Si un lector piadoso recogiese en una sola y colosal brazada los marchitos ramilletes de loanzas que Carrillo ha ofrendado a Verlaine, ese lector dotaría al mundo de una de las más bellas montañas floridas que imaginarse pueda. No sé si alguien lo hará, andando el tiempo; pero mentalmente yo saludo a ese posible monumento de flores con la religiosidad que me inspiran las cosas increadas.
Nadie, en efecto, ni en Francia ni fuera de allí, se ha ocupado tan asazmente del artífice de los Poemas saturnianos como nuestro Gómez Carrillo; Stuart Merrill en Inglaterra y el holandés Vivaull, homéridas también, le van muy en zaga. En lo por venir, los biógrafos del poeta tendrán que referirse a Carrillo siempre que quieran establecer la autenticidad de un dicho, de un gesto, de un verso de Verlaine.

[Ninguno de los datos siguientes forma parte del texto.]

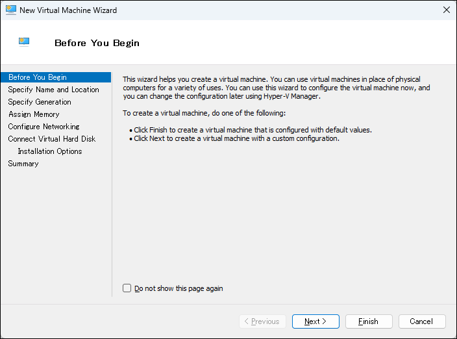
Task: Click the virtual machine icon in header
Action: 25,42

En ese prólogo, Carrillo nos habla de un Verlaine que no conocíamos aún, un Verlaine autor de cartas desgarradoras y lamentables; se plañe en todas ellas de sí y de los otros, en un vasto y lacerante ritornello de miseria que suena interminablemente a cosas del sepulcro en plena vida, porque aquel grande e ignominioso mal del poeta no ha debido de existir; muchedumbre de esas dolorosas cartas, llenas de ayes, están fechadas en el hospital o en la cárcel, las solas estaciones en que hizo paradas durante su trágico calvario mortal.

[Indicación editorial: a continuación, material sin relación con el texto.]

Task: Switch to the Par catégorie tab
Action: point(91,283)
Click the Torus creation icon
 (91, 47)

¡Pobre Lélian, cuán diversa ha sido su suerte! Poeta maldito, saturniano, sin otra riqueza que la de sus «dulces ojos tranquilos», tuvo, el triste, a la hora siguiente de su definitivo fenecimiento, las apoteosis de vocablos que tan dulcemente hubieran estremecido su triste corazón, ajetreado por las maléficas influencias de la vida.
Yo fui su amigo. Otros, superiores a mí, sintieron a su contacto un hombre de piedra. Para mí fue de carne, de carne espiritual; aún guardo en la memoria de mi corazón el recuerdo de su mano cálida, afirmativa en la amistad como un juramento.
Manuel Machado, el exquisito voluptuoso del ritmo en el habla y en la vida, ha pagado garbosamente a las letras españolas una estupenda contribución de gracia y señoría, por la que todos le debemos haber.
Señor poeta: gracias por los nuevos rayos de luz que aportáis a nuestro miserable mundo espiritual.